Segment Start: Records supplied
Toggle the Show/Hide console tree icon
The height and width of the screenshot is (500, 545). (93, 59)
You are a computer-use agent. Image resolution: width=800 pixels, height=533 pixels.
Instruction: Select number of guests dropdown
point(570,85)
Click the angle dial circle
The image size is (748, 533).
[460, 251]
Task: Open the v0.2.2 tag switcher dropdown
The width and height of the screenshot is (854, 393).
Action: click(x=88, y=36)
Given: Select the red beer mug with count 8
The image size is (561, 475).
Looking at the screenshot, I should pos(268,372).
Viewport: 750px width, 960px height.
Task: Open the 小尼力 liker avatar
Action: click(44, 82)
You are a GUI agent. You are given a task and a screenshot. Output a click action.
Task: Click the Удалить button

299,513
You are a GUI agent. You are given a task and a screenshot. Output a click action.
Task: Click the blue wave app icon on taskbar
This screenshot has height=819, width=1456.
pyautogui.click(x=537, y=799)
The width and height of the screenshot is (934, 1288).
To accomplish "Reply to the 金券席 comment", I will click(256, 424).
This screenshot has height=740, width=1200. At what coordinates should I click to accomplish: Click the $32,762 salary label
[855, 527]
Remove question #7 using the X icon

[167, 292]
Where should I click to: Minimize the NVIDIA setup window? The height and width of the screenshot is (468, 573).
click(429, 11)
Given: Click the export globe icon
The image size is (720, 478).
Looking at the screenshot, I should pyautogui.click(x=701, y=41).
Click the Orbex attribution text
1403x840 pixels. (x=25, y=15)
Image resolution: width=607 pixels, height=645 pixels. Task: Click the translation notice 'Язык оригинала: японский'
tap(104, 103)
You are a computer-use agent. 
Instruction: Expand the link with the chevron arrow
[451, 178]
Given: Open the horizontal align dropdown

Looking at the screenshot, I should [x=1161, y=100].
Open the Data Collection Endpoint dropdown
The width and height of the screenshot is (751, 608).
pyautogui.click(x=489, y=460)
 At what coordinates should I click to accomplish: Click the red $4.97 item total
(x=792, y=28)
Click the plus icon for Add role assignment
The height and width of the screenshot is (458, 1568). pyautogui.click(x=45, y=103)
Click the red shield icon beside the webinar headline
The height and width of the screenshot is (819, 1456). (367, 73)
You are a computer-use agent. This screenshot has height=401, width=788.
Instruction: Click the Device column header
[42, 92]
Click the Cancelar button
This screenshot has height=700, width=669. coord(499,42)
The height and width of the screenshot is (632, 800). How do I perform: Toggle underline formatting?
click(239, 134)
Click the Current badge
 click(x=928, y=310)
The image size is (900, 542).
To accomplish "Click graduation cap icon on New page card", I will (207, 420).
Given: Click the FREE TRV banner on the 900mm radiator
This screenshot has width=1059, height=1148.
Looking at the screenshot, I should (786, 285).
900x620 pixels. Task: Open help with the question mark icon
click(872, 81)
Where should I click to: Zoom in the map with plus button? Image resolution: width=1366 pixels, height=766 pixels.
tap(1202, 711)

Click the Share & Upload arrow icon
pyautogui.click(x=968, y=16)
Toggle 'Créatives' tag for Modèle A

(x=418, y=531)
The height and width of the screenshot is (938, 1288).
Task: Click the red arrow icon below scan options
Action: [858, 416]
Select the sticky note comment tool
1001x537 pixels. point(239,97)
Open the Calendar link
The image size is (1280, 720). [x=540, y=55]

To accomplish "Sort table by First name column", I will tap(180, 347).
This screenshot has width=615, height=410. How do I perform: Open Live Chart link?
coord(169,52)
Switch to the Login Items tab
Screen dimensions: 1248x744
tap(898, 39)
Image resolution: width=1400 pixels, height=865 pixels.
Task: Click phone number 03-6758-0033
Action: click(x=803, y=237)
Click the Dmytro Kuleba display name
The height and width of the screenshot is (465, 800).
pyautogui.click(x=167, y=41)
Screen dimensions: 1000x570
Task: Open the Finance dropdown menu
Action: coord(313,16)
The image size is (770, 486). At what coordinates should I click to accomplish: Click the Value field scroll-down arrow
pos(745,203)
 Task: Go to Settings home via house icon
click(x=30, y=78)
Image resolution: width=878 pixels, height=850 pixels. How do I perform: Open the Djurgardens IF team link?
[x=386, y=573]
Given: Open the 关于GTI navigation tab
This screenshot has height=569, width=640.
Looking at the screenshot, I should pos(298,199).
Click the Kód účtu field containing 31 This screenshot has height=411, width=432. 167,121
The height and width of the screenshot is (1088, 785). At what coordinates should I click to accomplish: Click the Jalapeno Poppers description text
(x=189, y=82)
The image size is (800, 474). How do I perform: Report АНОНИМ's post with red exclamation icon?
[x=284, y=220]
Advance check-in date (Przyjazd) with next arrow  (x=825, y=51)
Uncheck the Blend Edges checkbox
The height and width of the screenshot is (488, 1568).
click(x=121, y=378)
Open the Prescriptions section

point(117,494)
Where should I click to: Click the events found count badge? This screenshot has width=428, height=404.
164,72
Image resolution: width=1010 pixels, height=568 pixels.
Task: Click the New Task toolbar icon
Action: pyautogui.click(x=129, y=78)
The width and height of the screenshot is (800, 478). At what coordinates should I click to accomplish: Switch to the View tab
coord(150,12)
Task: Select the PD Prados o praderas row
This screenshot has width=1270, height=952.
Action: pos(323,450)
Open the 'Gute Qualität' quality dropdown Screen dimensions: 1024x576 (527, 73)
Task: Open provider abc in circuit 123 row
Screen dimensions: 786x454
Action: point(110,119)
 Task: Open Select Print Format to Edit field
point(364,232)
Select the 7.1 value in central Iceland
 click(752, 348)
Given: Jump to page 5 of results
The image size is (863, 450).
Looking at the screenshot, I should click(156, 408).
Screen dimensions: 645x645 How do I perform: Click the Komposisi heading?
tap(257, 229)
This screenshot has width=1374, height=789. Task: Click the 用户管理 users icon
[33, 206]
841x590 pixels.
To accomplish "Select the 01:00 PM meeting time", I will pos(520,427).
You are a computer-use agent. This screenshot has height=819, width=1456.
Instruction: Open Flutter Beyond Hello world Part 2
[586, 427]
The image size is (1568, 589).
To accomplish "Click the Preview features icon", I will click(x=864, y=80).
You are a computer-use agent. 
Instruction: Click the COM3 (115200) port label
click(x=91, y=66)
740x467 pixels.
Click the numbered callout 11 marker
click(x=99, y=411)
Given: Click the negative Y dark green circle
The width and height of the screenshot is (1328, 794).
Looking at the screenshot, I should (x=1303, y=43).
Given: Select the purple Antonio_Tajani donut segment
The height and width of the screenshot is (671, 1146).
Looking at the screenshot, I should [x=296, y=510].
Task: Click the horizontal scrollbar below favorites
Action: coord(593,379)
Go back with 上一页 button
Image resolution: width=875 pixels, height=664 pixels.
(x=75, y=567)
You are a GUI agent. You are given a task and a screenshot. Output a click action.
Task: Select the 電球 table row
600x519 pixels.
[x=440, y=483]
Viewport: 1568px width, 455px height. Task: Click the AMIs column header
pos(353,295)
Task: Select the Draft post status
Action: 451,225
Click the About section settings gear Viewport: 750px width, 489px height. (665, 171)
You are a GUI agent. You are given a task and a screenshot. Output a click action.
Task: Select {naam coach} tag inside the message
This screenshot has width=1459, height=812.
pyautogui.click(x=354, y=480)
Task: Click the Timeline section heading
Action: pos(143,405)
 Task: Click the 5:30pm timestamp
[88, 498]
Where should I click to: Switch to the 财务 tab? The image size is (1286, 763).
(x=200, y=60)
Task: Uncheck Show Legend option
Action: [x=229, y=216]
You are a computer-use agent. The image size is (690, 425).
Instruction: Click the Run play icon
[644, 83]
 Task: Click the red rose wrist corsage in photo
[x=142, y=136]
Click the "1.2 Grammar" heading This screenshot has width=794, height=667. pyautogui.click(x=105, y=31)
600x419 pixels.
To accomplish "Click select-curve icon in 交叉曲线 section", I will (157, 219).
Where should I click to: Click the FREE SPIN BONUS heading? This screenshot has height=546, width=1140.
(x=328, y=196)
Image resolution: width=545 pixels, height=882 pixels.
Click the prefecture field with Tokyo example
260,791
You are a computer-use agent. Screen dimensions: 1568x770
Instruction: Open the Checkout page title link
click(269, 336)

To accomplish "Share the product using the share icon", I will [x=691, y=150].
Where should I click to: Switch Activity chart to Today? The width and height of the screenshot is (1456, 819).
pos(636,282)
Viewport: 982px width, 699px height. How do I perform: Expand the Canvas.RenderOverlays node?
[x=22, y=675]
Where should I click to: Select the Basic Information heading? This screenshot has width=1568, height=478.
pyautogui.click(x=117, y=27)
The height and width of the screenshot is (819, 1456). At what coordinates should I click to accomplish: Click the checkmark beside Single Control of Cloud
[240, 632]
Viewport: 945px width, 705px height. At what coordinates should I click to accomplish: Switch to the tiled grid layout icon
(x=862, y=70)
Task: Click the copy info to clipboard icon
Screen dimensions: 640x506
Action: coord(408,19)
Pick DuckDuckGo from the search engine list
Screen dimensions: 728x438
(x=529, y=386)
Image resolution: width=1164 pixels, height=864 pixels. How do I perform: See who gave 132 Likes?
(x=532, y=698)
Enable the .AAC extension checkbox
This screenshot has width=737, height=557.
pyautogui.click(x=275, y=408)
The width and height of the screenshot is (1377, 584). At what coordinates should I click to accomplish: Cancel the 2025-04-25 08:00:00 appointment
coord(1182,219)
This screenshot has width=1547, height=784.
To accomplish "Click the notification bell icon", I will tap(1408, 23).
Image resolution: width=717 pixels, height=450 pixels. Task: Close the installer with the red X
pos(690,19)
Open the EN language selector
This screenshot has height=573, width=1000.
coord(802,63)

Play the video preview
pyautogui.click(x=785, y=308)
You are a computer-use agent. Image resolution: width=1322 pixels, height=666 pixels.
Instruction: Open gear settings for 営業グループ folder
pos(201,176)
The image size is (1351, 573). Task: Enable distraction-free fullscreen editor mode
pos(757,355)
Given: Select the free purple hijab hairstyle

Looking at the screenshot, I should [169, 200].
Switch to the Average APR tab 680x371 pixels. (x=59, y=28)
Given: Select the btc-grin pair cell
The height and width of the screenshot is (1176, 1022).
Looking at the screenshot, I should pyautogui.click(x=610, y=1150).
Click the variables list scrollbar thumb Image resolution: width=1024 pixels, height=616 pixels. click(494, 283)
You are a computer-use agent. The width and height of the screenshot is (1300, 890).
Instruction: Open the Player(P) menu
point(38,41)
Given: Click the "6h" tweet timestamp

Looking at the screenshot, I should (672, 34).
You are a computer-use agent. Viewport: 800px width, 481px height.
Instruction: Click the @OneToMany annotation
Segment End: Records supplied
Task objective: Look above for the line holding "Where should I click to: Switch to" and the line holding "You are a computer-use agent. Screen". Retype both, and every line between them, word for word and nothing else.

Response to the exercise:
Where should I click to: Switch to the 财务 tab? The image size is (1286, 763).
(x=200, y=60)
Task: Uncheck Show Legend option
Action: [x=229, y=216]
You are a computer-use agent. The image size is (690, 425).
Instruction: Click the Run play icon
[644, 83]
 Task: Click the red rose wrist corsage in photo
[x=142, y=136]
Click the "1.2 Grammar" heading This screenshot has width=794, height=667. pyautogui.click(x=105, y=31)
600x419 pixels.
To accomplish "Click select-curve icon in 交叉曲线 section", I will (157, 219).
Where should I click to: Click the FREE SPIN BONUS heading? This screenshot has height=546, width=1140.
(x=328, y=196)
Image resolution: width=545 pixels, height=882 pixels.
Click the prefecture field with Tokyo example
260,791
You are a computer-use agent. Screen dimensions: 1568x770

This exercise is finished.